The problem: Start at the line in the entries below that contains "The height and width of the screenshot is (553, 1216).", stop at the line that contains "Task: Click the OpenRewrite entry", and output exactly the lines in that span, both ends included.

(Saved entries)
***
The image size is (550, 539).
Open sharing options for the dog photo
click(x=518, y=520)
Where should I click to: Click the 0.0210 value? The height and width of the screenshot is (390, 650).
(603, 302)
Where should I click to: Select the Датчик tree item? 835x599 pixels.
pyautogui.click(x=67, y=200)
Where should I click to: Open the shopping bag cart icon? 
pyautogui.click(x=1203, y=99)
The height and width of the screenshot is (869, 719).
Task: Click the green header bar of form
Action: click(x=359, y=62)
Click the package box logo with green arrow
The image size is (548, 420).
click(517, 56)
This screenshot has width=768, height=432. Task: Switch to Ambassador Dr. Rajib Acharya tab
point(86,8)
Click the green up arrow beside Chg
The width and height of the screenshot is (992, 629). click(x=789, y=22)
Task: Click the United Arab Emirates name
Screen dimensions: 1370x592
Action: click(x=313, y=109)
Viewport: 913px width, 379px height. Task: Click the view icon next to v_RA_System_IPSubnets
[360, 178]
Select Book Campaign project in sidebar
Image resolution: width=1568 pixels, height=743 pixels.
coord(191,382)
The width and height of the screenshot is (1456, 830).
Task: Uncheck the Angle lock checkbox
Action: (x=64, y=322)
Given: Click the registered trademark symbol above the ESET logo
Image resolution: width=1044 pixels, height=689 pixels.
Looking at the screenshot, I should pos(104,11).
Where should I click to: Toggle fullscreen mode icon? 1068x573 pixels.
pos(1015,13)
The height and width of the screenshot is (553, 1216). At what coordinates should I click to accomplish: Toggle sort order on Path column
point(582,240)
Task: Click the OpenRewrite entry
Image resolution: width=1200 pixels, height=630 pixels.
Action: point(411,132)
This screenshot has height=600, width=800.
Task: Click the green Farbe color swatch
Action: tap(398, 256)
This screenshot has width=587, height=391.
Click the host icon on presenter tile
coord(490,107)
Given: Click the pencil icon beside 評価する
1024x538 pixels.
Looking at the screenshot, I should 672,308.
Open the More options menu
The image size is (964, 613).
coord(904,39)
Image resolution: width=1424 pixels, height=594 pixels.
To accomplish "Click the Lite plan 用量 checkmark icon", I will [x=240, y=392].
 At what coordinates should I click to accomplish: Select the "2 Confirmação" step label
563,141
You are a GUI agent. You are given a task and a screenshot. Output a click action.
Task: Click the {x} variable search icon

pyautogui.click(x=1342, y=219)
***
Output of the task:
The height and width of the screenshot is (553, 1216). At what coordinates should I click to accomplish: Toggle sort order on Path column
point(582,240)
Task: Click the OpenRewrite entry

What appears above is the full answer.